Monolithic superstars like Kanye and Drake have ruled popular hip-hop for long enough, from such a place of unimaginable privilege, that they're now begging to be toppled. They're the Guns N' Roses of hip-hop, making grandiose albums about the trials of being incredibly wealthy, misunderstood geniuses that are as unrelatable to the average listener as they are luxuriously produced. They're just now starting to wake up to the fact that their grasp on pop's steering wheel isn't so strong that a swarm of young weirdos with fresh ideas can't break it. (This would make Drake's continual biting of SoundCloud rappers' flows the rap version of Axl Rose wearing a Nirvana hat in the "Don't Cry" video: an attempt to seem relevant that only highlights exactly how out of touch he is.)

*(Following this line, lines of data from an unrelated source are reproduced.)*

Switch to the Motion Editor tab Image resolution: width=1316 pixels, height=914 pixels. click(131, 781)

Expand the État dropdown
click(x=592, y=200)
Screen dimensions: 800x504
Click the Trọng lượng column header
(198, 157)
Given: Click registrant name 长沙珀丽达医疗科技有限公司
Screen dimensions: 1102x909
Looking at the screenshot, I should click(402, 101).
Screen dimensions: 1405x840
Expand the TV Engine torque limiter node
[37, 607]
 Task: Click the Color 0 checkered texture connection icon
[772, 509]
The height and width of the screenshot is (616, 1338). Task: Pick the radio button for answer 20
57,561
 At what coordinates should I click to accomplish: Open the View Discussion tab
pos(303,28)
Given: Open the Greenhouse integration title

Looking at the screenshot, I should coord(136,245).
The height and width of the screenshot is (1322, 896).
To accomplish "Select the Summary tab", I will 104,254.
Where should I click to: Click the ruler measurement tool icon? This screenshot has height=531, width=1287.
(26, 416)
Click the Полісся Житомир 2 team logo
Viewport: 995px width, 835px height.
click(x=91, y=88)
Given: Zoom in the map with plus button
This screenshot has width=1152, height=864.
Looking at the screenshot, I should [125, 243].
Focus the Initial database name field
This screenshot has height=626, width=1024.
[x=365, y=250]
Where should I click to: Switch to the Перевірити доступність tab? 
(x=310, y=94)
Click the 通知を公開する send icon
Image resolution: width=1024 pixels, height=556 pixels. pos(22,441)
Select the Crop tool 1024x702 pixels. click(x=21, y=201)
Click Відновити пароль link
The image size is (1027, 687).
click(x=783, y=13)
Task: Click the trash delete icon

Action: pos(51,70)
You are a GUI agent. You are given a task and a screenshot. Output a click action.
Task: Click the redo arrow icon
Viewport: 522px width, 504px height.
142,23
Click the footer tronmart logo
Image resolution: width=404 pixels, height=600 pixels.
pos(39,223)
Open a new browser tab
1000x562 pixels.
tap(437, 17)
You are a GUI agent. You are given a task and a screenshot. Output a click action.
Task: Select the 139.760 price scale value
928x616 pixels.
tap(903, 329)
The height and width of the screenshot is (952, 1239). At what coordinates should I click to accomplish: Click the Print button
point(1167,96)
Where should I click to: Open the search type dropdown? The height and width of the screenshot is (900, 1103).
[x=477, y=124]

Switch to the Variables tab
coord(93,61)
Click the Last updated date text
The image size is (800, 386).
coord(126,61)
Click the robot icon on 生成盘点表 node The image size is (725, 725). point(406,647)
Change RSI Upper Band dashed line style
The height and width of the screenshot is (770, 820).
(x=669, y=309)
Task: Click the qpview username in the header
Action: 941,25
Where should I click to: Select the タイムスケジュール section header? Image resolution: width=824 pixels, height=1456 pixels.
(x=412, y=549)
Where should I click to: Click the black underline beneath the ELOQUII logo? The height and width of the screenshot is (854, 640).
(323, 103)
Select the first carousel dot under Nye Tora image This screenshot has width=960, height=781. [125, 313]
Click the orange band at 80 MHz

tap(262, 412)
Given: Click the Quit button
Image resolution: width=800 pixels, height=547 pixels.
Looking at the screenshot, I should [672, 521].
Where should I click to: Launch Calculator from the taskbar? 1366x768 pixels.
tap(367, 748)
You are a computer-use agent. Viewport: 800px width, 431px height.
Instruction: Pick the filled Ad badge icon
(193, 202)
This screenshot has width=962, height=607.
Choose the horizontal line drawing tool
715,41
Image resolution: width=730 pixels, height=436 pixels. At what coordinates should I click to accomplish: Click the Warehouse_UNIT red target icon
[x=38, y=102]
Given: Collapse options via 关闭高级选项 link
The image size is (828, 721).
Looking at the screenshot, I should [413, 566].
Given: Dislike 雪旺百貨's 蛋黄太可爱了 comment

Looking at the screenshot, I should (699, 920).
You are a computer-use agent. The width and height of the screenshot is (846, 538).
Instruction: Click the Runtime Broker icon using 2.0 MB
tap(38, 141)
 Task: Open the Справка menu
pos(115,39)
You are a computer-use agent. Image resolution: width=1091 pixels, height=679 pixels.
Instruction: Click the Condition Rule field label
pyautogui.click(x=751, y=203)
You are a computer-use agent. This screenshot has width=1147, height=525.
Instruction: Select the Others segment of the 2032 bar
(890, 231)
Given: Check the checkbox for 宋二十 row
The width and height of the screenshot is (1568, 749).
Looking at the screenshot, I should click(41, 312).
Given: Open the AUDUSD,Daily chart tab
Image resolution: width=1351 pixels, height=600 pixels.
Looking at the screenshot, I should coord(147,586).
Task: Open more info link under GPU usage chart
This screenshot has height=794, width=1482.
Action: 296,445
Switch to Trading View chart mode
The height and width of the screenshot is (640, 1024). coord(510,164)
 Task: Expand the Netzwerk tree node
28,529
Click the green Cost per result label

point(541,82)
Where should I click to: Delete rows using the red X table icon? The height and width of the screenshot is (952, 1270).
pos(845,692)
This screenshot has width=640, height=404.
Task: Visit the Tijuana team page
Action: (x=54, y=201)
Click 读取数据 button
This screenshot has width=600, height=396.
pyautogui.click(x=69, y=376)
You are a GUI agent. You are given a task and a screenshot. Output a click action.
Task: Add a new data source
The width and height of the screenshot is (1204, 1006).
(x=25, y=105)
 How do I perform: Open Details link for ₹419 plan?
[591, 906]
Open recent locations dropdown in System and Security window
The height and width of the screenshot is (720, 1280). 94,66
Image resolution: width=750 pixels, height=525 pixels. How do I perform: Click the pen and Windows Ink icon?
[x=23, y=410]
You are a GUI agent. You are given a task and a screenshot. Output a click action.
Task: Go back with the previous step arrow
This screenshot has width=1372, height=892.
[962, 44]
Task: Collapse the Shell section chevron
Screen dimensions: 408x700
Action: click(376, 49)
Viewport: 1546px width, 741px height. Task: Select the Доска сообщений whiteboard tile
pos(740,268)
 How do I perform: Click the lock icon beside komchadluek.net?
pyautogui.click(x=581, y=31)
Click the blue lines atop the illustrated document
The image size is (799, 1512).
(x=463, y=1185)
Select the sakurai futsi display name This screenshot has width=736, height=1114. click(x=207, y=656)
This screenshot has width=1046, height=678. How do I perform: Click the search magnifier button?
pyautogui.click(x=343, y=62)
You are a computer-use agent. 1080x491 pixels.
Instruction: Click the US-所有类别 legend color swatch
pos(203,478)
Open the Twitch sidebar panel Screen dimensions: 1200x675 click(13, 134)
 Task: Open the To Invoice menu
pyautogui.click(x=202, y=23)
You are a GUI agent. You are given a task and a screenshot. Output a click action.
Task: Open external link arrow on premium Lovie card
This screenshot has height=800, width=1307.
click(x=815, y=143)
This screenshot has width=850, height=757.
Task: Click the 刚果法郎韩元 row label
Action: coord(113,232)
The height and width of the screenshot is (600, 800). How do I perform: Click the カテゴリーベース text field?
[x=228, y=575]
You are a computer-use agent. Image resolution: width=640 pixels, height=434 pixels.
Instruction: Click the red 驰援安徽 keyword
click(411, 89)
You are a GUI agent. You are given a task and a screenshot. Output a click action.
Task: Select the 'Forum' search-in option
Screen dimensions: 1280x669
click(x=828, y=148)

Of course, these young rappers aren't exact Kurt Cobain clones. They don't seem anywhere near as conflicted about their ambition as he was (or at least as he liked to present himself). And while plenty of SoundCloud rappers have developed zealous cult followings, with the music market flooded with an uncountable number of artists playing to increasingly niche audiences, it's hard to imagine any of them reaching the quasi-religious level of iconhood that Kurt did. But the similarities are still there, not only embedded deep in their musical DNA but right on their faces.